The Battle Of Evermore...
OK, I admit it. I've caught the CRM development bug. What started as a harmless bit of fun working on document library integration between CRM & SharePoint has now developed into an obsession. In this post I will describe how to build a plug-in that examines the body of any e-mail promoted promoted from Outlook or the e-mail router and converts the HTML into plain text.
After a bit of searching, I found a good article which showed how you could use regular expressions to remove unwanted HTML tags leaving just the plain text - Convert HTML to Plain Text. Converting this from C# to VB (my preferred choice of language) and stripping out some of the bits I didn't need, I came up with the following code which forms the basis of this plug-in.

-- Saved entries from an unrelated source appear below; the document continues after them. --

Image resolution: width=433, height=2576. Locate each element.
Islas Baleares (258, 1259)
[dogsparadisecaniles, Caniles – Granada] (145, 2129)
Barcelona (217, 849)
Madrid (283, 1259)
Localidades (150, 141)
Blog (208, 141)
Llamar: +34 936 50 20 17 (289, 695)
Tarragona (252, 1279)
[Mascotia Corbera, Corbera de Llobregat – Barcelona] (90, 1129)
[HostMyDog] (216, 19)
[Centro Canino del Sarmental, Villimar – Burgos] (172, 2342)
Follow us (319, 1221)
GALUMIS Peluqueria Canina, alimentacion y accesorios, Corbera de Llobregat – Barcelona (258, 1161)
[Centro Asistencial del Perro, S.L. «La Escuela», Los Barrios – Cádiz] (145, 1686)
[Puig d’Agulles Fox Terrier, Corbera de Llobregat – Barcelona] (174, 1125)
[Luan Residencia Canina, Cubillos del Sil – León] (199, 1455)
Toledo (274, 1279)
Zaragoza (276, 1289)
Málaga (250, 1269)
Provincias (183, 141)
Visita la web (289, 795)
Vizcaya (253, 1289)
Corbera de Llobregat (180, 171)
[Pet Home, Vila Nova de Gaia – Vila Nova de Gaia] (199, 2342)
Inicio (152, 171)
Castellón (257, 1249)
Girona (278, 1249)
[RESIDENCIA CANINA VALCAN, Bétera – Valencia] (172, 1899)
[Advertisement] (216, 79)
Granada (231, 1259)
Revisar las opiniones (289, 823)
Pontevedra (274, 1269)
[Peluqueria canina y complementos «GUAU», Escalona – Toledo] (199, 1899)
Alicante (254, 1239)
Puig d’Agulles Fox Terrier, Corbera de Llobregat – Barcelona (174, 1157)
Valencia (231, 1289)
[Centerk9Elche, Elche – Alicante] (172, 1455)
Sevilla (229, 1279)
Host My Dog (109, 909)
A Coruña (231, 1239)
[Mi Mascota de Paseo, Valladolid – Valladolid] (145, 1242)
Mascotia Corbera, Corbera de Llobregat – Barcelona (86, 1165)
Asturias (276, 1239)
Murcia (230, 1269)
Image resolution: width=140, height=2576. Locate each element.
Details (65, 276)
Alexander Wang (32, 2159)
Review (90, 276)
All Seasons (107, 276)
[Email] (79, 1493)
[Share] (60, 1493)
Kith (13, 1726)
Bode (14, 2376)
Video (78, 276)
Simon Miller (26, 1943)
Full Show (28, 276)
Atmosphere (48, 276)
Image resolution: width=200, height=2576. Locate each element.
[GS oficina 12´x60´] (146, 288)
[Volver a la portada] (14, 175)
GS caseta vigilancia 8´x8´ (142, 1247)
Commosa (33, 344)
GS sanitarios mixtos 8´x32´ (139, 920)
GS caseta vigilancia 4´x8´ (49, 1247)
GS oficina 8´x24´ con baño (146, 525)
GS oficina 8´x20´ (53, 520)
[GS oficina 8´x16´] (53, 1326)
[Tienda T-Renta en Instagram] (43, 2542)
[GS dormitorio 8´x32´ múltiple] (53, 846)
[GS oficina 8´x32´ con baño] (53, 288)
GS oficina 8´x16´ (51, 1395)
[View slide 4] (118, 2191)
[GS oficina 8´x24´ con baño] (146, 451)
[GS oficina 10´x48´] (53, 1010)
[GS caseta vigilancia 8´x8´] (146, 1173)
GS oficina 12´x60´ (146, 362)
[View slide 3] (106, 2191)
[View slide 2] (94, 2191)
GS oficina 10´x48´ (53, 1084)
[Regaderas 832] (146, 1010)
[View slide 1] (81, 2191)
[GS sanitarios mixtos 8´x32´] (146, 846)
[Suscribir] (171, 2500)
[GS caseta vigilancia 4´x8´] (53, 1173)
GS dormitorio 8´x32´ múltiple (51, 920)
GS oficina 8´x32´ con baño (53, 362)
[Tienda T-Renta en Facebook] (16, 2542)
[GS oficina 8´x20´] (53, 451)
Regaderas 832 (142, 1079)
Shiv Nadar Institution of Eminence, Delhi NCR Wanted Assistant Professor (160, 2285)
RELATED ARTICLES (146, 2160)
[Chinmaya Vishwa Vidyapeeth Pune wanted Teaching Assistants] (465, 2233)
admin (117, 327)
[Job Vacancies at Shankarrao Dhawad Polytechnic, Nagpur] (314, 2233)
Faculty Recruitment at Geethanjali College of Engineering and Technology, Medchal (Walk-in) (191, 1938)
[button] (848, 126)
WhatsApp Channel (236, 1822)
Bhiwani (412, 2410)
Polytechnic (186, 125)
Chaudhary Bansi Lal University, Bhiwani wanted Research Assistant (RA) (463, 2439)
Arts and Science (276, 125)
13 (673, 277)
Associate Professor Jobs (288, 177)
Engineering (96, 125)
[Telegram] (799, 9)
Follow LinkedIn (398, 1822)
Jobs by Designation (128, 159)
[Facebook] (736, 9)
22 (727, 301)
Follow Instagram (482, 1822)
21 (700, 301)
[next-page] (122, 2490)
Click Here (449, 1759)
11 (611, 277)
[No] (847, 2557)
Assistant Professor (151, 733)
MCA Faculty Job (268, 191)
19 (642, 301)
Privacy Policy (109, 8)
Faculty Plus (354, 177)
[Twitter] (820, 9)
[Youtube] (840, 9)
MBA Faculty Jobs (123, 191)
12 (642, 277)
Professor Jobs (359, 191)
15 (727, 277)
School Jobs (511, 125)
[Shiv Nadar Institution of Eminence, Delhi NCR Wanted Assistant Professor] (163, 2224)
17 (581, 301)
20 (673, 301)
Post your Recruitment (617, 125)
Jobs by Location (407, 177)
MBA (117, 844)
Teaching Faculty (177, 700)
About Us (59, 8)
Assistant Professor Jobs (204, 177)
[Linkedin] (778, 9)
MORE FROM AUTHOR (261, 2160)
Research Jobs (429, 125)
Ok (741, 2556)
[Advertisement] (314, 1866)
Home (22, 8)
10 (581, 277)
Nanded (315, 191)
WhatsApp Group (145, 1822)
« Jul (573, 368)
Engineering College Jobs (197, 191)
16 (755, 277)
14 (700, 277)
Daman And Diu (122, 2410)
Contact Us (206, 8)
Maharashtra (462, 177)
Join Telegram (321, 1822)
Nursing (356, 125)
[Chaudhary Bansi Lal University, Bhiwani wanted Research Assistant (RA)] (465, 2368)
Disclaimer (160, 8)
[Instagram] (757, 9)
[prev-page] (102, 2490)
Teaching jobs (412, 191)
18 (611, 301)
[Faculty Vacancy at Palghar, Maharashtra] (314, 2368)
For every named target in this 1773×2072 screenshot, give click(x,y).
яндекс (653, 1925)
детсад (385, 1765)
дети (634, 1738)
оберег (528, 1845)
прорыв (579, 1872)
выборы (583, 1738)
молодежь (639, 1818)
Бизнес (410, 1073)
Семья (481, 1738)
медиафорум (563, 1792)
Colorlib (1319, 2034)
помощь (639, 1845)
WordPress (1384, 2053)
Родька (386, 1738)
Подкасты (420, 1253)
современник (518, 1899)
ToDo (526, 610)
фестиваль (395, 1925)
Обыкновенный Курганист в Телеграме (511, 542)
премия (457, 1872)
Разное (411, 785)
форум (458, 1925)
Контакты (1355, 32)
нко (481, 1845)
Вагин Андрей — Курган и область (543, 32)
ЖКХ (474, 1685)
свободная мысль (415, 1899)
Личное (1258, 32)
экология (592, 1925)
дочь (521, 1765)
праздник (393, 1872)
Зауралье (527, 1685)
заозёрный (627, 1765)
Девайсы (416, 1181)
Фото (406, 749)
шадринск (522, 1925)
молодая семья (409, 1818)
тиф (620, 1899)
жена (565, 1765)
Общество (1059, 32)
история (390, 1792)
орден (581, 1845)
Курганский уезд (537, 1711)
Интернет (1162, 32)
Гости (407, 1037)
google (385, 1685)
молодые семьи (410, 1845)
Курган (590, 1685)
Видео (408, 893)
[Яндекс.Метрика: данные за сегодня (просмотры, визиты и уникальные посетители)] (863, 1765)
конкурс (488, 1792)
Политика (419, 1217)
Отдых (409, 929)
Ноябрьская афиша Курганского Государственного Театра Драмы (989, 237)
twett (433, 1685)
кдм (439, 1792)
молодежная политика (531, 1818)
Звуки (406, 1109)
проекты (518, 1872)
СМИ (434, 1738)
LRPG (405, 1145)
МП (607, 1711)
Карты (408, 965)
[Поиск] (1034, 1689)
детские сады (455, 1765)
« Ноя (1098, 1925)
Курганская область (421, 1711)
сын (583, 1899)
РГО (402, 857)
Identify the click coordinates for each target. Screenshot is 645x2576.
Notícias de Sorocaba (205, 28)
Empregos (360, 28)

Private Function ConvertHTMLToText(ByVal Source As String) As String
Dim result As String = Source
' Remove formatting that will prevent regex from running reliably
' \r - Matches a carriage return \u000D.
' \n - Matches a line feed \u000A.
' \f - Matches a form feed \u000C.
' For more details see http://msdn.microsoft.com/en-us/library/4edbef7e.aspx
result = Replace(result, "[\r\n\f]", String.Empty, Text.RegularExpressions.RegexOptions.IgnoreCase)
' replace the most commonly used special characters:
result = Replace(result, "<", "<", RegexOptions.IgnoreCase)
result = Replace(result, ">", ">", RegexOptions.IgnoreCase)
result = Replace(result, " ", " ", RegexOptions.IgnoreCase)
result = Replace(result, """, """", RegexOptions.IgnoreCase)
result = Replace(result, "&", "&", RegexOptions.IgnoreCase)
' Remove ASCII character code sequences such as &#nn; and &#nnn;
result = Replace(result, "&#[0-9]{2,3};", String.Empty, RegexOptions.IgnoreCase)
' Remove all other special characters. More can be added - see the following for more details:
' http://www.degraeve.com/reference/specialcharacters.php
' http://www.web-source.net/symbols.htm
result = Replace(result, "&.{2,6};", String.Empty, RegexOptions.IgnoreCase)
' Remove all attributes and whitespace from the <head> tag
result = Replace(result, "< *head[^>]*>", "<head>", RegexOptions.IgnoreCase)
' Remove all whitespace from the </head> tag
result = Replace(result, "< */ *head *>", "</head>", RegexOptions.IgnoreCase)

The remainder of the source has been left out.